Commode et secrétaire

Pierre-Etienne Levasseur et Levasseur Jeune (peut-être Pierre-François-Henri Levasseur 1764-1841)
Vers 1806 (?)
Acajou et buis avec incrustations d’écaille, de nacre, de lapis-lazuli, d’étain et de corail ; bronze doré, marbre bleu turquin
Commode : H. 100 ; L. 132 ; l. 56 cm Secrétaire : H. 135 ; L. 82 ; l. 40 cm.
Inv. 873, donation Lapeyre

L’acquisition de ces deux meubles en 1978 par Martial Lapeyre a permis de faire entrer dans les collections de la Fondation Napoléon d’extraordinaires exemples d’ébénisterie française du Premier Empire. Tout à fait exceptionnelles, ces œuvres dignes des plus beaux musées ont pu être identifiées grâce à la proposition de vente faite au Garde-meuble de la Couronne à deux reprises par l’ébéniste Levasseur d’abord en 1823, puis en 1826, dans lesquelles il précise qu’ils avaient été « fabriqués il y a environ quinze ans pour le prince de la Paix ». On désigne sous ce nom le célèbre Manuel Godoy (1767-1851), favori du roi d’Espagne Charles IV et amant de la reine, née Marie-Louise de Bourbon-Parme.
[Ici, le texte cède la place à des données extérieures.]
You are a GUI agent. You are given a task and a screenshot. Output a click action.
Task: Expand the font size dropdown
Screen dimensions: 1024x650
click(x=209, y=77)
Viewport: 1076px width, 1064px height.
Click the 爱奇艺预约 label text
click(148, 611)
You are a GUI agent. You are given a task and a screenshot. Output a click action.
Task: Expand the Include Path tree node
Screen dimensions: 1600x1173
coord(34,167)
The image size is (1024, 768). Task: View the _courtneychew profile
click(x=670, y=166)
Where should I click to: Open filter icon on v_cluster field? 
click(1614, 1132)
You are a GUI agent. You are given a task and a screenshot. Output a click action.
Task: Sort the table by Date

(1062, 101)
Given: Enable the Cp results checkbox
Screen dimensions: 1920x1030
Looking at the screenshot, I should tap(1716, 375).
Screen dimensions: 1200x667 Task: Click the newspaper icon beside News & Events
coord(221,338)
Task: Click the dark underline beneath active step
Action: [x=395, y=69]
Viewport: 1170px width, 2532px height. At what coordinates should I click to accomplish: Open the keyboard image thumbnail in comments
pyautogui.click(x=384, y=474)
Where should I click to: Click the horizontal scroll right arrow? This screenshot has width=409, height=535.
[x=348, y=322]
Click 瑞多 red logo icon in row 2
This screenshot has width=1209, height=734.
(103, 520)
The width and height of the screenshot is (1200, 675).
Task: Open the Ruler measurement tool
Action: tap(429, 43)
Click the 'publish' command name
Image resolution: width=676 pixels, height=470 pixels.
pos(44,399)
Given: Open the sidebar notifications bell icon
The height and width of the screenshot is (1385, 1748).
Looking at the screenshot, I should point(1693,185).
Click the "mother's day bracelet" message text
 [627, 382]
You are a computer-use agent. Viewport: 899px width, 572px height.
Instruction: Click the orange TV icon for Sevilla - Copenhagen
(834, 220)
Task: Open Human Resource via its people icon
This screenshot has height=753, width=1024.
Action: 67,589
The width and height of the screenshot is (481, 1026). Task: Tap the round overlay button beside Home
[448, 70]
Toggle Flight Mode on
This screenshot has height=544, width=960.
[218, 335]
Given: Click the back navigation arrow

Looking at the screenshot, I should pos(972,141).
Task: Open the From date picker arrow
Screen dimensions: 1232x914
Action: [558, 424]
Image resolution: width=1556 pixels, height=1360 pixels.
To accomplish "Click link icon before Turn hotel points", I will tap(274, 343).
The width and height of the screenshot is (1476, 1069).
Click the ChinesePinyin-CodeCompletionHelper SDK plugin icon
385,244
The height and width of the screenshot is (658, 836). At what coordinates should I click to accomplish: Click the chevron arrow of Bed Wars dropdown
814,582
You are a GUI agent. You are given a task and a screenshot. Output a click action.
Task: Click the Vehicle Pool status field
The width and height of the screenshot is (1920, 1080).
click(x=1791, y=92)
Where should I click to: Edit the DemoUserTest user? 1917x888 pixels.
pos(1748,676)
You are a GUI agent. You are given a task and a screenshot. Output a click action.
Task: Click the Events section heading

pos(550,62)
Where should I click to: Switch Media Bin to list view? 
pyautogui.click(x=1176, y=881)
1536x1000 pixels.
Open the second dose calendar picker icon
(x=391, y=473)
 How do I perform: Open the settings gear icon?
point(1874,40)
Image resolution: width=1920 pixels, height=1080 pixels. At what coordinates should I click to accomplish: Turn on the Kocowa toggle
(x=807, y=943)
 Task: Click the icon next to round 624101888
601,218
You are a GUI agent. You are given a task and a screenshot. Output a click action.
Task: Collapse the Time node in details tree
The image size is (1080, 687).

Godoy gravit tous les échelons à une vitesse étonnante : d’abord titré prince de la Paix en 1795 pour avoir conclu une paix honorable avec la Convention, il épouse en 1797 une petite-fille du roi Philippe V et termine sa carrière en 1807 comme amiral général d’Espagne et des Indes avec le traitement d’Altesse. C’est vraisemblablement avant les événements de Bayonne, qui vit passer la couronne espagnole sur la tête de Joseph Bonaparte, que Godoy commanda ces deux meubles somptueux, car, dès septembre 1808, il était redevenu un simple particulier et il suivit ses souverains dans leur exil, d’abord au château Saint-Joseph près de Marseille, puis à Rome.
Très proches de par leur structure de certaines œuvres de Jacob-Desmalter, comme le secrétaire dit de Bordeaux (musée du Louvre), ces meubles paraissent dater des années 1806-1807. Leurs riches incrustations, inhabituelles dans le mobilier français de cette époque, rappellent certains décors réalisés par Percier et Fontaine pour le marché espagnol, comme les murs du cabinet de platine de la casa del Labrador au palais d’Aranjuez. Il est vraisemblable que l’exil de Godoy empêcha leur livraison et que la commode et le secrétaire aient été conservés dans les ateliers de Levasseur. On sait qu’il tenta vainement de les vendre pour 6 000 F, d’abord en février 1823, puis en mai 1826. Bien que trouvés alors « fort beaux et bien confectionnés », le Garde-meuble trouva leur prix trop élevé et abandonna l’idée de les acquérir. A la fermeture de l’atelier de Levasseur en 1841, ils passèrent en vente et leur véritable origine semble alors déjà perdue : la commande est effet attribuée à la reine Isabelle d’Espagne, alors que la souveraine était née en 1830 et n’avait donc que onze ans au moment de la vente ! A moins qu’il ne s’agisse alors de la seconde épouse de son père Ferdinand VII, la reine Marie-Isabelle, née infante du Portugal (1797-1818).